Data records

===============

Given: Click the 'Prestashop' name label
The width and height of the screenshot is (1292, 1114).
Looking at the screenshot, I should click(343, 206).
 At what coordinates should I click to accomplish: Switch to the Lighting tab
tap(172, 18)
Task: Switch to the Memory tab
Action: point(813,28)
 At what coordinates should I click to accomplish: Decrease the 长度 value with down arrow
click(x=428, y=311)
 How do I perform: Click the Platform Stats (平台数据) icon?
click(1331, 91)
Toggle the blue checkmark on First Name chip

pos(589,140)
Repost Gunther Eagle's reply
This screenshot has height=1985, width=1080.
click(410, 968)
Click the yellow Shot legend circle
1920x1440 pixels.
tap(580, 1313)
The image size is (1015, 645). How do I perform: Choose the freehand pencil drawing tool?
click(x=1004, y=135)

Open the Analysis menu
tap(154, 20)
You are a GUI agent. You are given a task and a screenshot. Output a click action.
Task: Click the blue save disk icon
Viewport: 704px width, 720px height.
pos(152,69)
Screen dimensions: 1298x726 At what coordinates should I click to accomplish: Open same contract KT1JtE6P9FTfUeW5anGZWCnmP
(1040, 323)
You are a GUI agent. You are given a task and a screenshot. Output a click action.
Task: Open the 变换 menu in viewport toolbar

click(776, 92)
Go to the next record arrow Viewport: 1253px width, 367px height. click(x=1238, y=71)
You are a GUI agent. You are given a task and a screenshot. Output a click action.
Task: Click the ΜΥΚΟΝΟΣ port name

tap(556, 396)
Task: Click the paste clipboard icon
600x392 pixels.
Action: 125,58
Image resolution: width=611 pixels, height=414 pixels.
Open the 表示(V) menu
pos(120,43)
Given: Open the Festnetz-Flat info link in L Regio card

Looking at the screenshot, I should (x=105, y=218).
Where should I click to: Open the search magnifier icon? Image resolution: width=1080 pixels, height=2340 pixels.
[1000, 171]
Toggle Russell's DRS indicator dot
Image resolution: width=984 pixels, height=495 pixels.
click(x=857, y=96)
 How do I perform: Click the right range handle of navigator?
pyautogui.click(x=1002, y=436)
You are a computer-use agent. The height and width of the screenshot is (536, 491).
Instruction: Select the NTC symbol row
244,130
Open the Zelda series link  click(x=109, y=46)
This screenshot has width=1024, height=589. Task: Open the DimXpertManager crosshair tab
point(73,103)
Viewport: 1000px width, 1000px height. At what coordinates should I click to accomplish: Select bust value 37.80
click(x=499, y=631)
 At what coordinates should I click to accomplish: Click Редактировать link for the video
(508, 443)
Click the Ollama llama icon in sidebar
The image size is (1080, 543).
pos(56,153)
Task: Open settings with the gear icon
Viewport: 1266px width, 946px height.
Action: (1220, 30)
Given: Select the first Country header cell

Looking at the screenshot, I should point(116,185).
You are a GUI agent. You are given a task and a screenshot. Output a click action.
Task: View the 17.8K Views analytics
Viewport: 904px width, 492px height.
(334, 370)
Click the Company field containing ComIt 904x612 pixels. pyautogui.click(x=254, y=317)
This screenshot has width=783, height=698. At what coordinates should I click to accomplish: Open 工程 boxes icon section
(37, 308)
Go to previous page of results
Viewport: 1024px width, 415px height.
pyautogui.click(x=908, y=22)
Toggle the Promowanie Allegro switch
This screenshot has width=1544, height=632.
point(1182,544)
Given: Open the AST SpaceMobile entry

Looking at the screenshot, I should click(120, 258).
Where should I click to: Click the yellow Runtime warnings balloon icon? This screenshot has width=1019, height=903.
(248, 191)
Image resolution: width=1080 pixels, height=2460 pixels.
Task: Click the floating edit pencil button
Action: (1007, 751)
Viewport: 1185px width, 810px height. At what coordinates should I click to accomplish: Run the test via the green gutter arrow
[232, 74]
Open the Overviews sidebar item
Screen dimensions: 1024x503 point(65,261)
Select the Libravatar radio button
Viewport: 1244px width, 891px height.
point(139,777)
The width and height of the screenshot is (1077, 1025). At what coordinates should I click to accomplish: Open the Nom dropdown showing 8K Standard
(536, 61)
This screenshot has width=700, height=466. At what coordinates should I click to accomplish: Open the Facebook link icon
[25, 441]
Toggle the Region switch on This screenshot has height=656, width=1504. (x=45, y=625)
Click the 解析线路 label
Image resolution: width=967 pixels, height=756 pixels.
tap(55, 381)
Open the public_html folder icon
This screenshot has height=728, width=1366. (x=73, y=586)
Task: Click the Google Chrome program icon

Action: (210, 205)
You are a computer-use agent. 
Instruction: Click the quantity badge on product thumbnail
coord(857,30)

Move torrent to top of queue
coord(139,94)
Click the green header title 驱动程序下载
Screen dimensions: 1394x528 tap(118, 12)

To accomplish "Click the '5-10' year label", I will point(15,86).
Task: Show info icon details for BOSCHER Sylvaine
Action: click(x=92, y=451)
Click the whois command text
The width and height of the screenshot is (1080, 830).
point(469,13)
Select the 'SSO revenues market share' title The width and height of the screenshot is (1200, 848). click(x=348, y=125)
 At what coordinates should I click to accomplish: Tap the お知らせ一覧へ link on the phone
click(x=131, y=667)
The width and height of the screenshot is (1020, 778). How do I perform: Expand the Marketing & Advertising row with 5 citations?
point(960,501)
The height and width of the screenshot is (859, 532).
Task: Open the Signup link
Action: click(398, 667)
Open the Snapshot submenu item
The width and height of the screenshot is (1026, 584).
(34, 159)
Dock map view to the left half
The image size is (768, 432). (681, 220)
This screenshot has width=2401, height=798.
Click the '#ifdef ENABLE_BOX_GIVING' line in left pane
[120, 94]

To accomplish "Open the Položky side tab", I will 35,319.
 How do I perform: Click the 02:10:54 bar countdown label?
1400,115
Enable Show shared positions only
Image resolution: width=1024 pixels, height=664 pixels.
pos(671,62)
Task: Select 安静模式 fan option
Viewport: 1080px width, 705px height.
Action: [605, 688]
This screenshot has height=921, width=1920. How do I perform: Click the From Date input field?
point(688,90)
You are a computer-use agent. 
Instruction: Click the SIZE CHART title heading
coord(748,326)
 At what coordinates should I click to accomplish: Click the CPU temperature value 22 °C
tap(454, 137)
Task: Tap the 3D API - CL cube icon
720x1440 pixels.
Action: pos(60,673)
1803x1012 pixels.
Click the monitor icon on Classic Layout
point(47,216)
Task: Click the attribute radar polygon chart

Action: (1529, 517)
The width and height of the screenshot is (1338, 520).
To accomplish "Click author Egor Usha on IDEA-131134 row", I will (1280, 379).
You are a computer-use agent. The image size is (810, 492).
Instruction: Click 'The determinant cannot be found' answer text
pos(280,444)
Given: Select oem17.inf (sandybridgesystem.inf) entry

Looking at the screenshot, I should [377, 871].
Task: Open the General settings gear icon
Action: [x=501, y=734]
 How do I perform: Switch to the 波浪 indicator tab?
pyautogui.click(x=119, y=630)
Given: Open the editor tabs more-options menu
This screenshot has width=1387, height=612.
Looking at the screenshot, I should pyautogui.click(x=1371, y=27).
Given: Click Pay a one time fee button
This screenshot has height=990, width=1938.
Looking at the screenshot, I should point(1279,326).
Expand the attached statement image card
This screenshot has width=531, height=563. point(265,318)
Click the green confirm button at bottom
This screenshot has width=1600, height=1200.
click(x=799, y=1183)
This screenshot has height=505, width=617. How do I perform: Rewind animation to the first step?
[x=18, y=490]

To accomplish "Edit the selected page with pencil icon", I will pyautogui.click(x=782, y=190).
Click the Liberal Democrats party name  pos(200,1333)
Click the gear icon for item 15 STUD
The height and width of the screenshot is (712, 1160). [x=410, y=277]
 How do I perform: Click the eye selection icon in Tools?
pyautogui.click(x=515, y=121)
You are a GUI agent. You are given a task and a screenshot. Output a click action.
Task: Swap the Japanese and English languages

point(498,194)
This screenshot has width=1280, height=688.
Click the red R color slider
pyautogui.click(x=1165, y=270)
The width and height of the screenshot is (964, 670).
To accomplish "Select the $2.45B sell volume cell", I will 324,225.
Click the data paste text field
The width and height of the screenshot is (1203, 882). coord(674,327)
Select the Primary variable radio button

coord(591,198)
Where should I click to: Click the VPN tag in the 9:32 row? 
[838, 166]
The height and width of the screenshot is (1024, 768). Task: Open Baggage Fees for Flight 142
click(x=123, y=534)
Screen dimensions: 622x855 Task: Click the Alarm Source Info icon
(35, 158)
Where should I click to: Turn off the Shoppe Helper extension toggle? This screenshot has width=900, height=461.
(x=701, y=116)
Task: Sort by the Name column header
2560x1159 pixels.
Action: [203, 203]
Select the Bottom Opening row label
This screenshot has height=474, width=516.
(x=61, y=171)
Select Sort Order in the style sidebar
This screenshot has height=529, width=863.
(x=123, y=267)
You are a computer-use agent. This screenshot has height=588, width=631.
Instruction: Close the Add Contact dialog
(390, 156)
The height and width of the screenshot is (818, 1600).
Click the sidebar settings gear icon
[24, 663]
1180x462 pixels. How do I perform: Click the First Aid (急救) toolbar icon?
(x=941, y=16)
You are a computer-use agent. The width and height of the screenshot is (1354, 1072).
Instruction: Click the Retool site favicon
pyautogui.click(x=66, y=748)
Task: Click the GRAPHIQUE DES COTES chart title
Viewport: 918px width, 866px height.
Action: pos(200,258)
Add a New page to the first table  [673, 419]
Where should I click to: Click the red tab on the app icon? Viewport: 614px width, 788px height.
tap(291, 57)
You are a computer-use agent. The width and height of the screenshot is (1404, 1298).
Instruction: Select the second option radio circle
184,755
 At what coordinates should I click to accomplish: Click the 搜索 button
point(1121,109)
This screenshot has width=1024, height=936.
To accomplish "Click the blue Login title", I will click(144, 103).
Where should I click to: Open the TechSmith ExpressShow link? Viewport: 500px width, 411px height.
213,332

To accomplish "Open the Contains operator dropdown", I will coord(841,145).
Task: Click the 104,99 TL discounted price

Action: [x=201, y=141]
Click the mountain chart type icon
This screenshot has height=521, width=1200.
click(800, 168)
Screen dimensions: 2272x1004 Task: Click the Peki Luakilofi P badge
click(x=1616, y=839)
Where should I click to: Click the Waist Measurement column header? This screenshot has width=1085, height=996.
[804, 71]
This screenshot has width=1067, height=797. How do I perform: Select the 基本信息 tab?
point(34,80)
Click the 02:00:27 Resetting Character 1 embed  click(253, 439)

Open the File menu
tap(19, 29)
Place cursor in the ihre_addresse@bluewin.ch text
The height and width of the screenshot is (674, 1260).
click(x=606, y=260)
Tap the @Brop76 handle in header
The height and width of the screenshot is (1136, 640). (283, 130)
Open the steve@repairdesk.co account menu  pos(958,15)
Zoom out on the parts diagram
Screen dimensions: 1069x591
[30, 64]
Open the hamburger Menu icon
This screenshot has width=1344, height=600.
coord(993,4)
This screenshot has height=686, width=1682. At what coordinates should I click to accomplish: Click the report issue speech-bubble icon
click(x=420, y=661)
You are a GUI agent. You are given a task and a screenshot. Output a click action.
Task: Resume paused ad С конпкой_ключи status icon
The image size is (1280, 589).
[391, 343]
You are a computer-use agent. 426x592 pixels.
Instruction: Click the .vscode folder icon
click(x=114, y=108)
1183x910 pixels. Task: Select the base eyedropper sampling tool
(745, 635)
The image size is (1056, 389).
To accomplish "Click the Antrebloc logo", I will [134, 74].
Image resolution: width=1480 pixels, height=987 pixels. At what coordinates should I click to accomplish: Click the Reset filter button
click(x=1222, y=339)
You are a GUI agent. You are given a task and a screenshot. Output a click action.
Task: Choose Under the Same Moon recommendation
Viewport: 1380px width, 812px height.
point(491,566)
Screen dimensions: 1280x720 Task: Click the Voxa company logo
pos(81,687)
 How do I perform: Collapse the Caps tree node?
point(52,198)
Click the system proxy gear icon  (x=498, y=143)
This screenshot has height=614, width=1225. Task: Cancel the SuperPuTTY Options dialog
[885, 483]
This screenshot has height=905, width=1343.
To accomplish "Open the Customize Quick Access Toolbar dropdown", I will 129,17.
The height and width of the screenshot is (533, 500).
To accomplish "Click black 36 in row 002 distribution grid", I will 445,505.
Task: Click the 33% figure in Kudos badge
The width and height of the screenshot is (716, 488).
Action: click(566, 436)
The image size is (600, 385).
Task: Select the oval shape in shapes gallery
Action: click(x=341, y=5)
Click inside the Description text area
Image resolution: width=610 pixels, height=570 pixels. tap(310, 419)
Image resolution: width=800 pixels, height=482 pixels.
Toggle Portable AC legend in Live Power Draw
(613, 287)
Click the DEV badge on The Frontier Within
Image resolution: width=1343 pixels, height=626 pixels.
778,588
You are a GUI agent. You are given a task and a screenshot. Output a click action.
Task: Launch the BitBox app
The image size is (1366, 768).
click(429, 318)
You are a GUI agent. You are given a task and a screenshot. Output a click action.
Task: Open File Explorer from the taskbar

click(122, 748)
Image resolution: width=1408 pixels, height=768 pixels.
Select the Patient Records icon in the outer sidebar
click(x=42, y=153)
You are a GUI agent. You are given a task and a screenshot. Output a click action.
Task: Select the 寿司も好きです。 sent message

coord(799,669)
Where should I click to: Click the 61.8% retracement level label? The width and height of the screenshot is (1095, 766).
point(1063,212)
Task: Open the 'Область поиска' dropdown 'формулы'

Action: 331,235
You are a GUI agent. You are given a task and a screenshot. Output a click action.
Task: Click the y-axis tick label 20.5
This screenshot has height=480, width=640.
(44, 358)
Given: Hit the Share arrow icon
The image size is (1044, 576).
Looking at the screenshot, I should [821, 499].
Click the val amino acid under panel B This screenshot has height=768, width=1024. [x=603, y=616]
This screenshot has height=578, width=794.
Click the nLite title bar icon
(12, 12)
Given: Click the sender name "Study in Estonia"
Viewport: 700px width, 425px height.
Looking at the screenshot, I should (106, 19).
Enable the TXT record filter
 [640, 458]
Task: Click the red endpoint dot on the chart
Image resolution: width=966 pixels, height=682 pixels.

===============

**EXERCISE REQUIREMENTS:** Begin at the line that has "This screenshot has height=474, width=516." in the entries above; stop after the line that has "Task: Click the GRAPHIQUE". Transcribe exactly those lines and no others.

**RESULT OF THE TASK:**
This screenshot has height=474, width=516.
(x=61, y=171)
Select Sort Order in the style sidebar
This screenshot has height=529, width=863.
(x=123, y=267)
You are a computer-use agent. This screenshot has height=588, width=631.
Instruction: Close the Add Contact dialog
(390, 156)
The height and width of the screenshot is (818, 1600).
Click the sidebar settings gear icon
[24, 663]
1180x462 pixels. How do I perform: Click the First Aid (急救) toolbar icon?
(x=941, y=16)
You are a computer-use agent. The width and height of the screenshot is (1354, 1072).
Instruction: Click the Retool site favicon
pyautogui.click(x=66, y=748)
Task: Click the GRAPHIQUE DES COTES chart title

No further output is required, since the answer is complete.